Instruksi Prabowo kepada aparat untuk mengintensifkan tindakan keras—termasuk mematikan lampu di area protes dan menggunakan peluru karet—telah lebih jauh memicu kekhawatiran Herianto, meningkatkan kekhawatiran akan brutalitas polisi.

“Sejarah menunjukkan kepada kita bahwa ketika negara mengutamakan langkah-langkah keamanan daripada dialog, risiko penggunaan kekuatan berlebihan dan pelanggaran HAM meningkat,” ujarnya.

“Kami berharap aparat bertindak dengan penuh restraint dan mengutamakan de-eskalasi daripada konfrontasi.”

Sebuah Peluang untuk Perubahan

Belum jelas ke mana arah protes ini dari sini—apakah akan terus bereskalasi menjadi kekerasan dan penindasan lebih jauh atau memaksa pemerintah untuk mengalah lebih dalam.

Namun, apapun hasilnya, situasi ini merupakan ujian kepemimpinan paling serius bagi Prabowo sejak menjadi presiden pada 2024.

“Ini ujian besar,” kata Dr. Warburton. “Bisakah dia meredam para pengunjuk rasa dan mengakhiri demonstrasi yang beruntun, tanpa menggunakan kekerasan atau represi negara yang berlebihan? Inilah pertanyaannya.”

Sebagai mantan komandan pasukan khusus yang dituduh melakukan pelanggaran HAM berat, Prabowo membentuk ulang citranya melalui video TikTok “lucu” untuk memenangkan pemilih muda.

Tapi banyak orang Indonesia mengenalnya sebagai menantu dari diktator militer Soeharto, yang dengan cepat menanjak dalam rezim otoriter.
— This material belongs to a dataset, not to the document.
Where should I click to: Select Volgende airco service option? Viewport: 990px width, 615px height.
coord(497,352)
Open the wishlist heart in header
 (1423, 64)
Kemenangannya dalam pemilihan tahun lalu disambut dengan kecemasan tertentu, dan ia menghadapi kemarahan mahasiswa pengunjuk rasa atas pemotongan anggaran kesehatan dan pendidikan pada Februari tahun ini.
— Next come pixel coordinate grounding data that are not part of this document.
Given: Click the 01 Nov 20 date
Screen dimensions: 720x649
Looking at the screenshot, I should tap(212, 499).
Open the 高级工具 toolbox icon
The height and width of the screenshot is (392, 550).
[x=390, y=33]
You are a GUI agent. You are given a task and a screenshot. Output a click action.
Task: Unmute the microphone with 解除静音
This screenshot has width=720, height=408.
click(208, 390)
Prabowo tentu tahu kekuatan protes mahasiswa—mereka instrumental dalam menjatuhkan rezim Soeharto. Jadi bagaimana dia merespons akan sangat kritis.
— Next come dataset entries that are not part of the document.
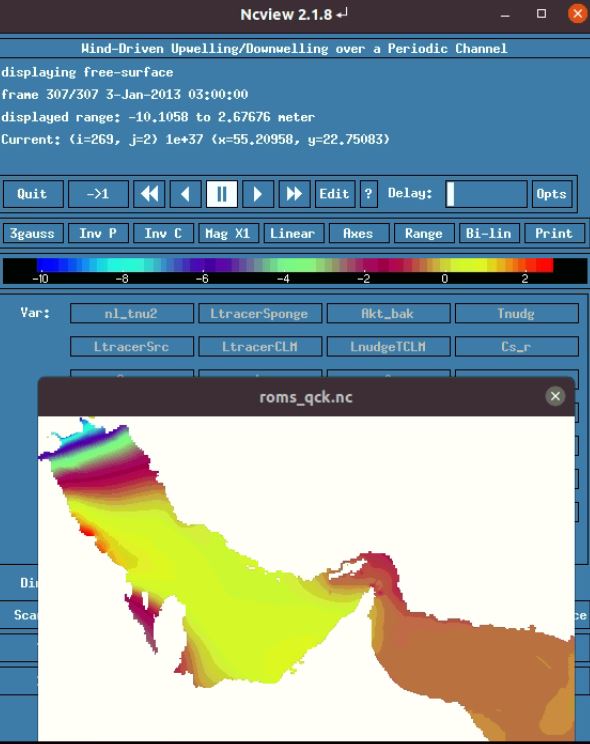Click the fast-forward double-arrow button
590x744 pixels.
pyautogui.click(x=294, y=194)
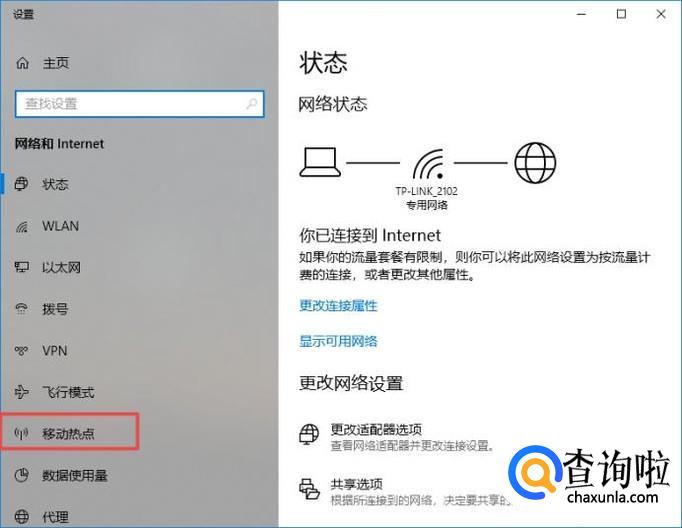
Task: Focus the 查找设置 search field
Action: 139,104
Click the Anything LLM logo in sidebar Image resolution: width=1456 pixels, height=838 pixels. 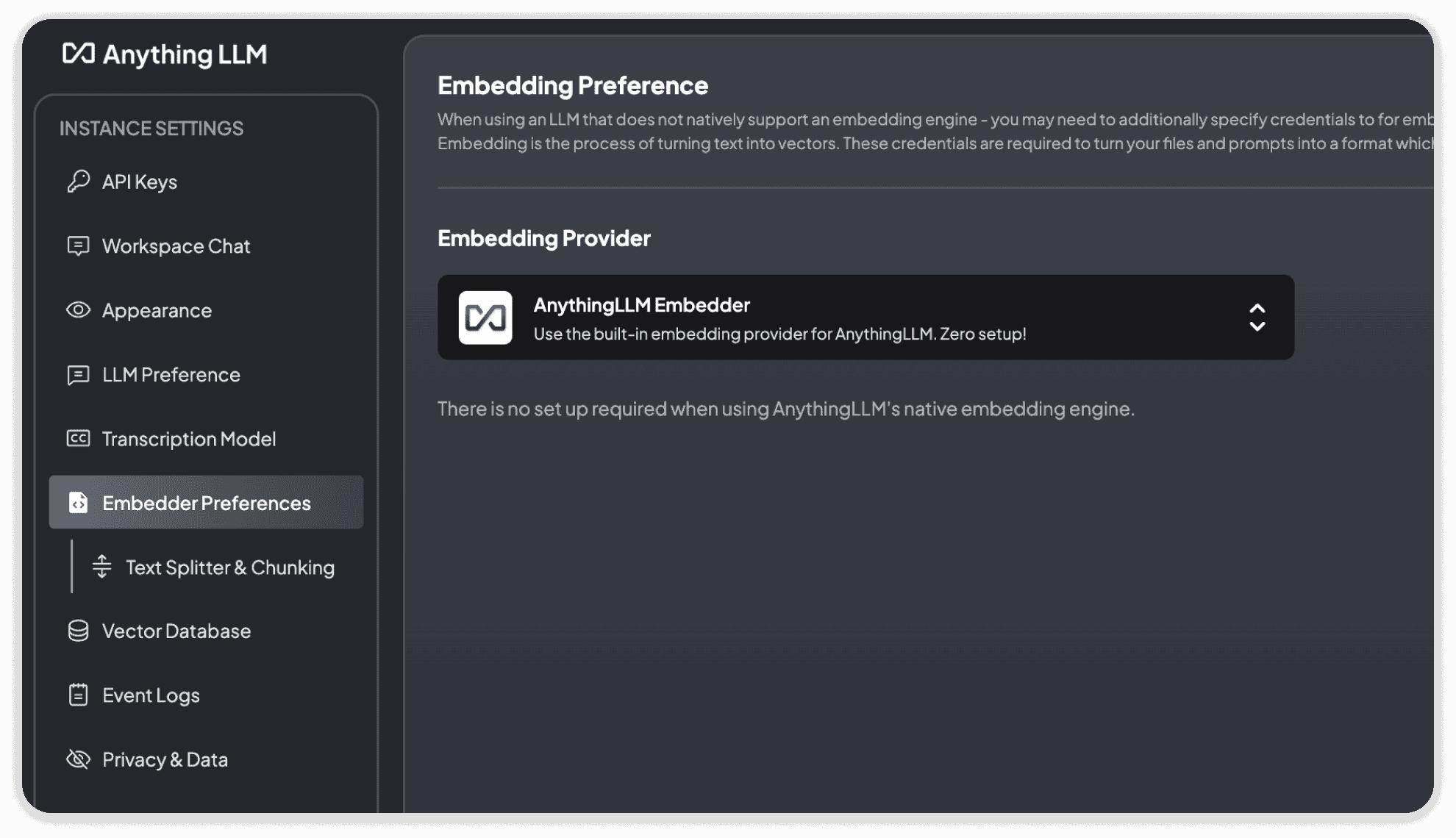point(79,54)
MEMBACA  Diskon palsu di Shein 'melanggar hukum', kata UE

Senin sempat mengalami jeda singkat, ketika beberapa mahasiswa dan kelompok masyarakat sipil Indonesia membatalkan protes di Jakarta, dengan alasan “kondisi yang tidak memungkinkan” setelah otoritas meningkatkan langkah-langkah keamanan di ibu kota.

Polisi telah mendirikan posko pemeriksaan di seluruh kota, sementara petugas dan militer melakukan patroli di seluruh kota dan mengerahkan penembak jitu di lokasi-lokasi kunci.

Beberapa ahli memperingatkan bahwa eskalasi terkini bisa jadi hanya puncak gunung es, karena banyak masalah ekonomi fundamental masih belum terselesaikan.

Presiden Prabowo Subianto menghadapi tantangan terbesar bagi pemerintahannya hingga saat ini.

Kedalaman dan luasnya isu-isu inilah yang memberikan kekuatan pada unjuk rasa anti-pemerintah saat ini, dan membedakannya dari banyak unjuk rasa lain yang diluncurkan orang Indonesia dalam beberapa tahun terakhir—menjadikannya, dalam pandangan Mr. Hadiz, “salah satu pecahnya protes paling signifikan sejak masa reformasi”.

Itu merujuk pada reformasi yang menyusul jatuhnya Soeharto pada 1998, yang menandai dimulainya era demokrasi dan stabilitas.

Dr. Warburton juga sepakat bahwa signifikansi protes ini “sangat berbeda dengan yang kita lihat dalam dua dekade terakhir”.

“Ada gelombang protes populer dalam beberapa tahun terakhir, seringkal dipimpin oleh mahasiswa dan aktivis progresif,” jelasnya.

“Demonstrasi saat ini berbeda—keluhannya lebih dalam dan kemungkinan lebih luas dirasakan. Protes ini mencerminkan rasa tidak aman secara ekonomi dan kebencian yang terpendam terhadap keserakahan dan kelebihan para pejabat terpilih mereka.”

Bahkan ketika Prabowo merespons tuntutan yang memicu demonstrasi—memangkas manfaat parlemen dan meluncurkan penyelidikan atas insiden yang menyebabkan kematian Affan—para penyelenggara protes berharap dapat memanfaatkan momentum untuk perombakan sistemik yang lebih luas.

“Ini terasa signifikan,” kata Herianto. “Gerakan sosial sering muncul sebagai respons terhadap kekecewaan yang terakumulasi, dan momen seperti ini dapat menjadi titik balik.”

“Apakah itu mengarah pada perubahan yang berarti tergantung pada kemauan para pemimpin untuk mendengar dan bertindak demi kepentingan rakyat, bukan sekadar membela kepentingan politik atau elite.”

Pelaporan tambahan oleh BBC Indonesia.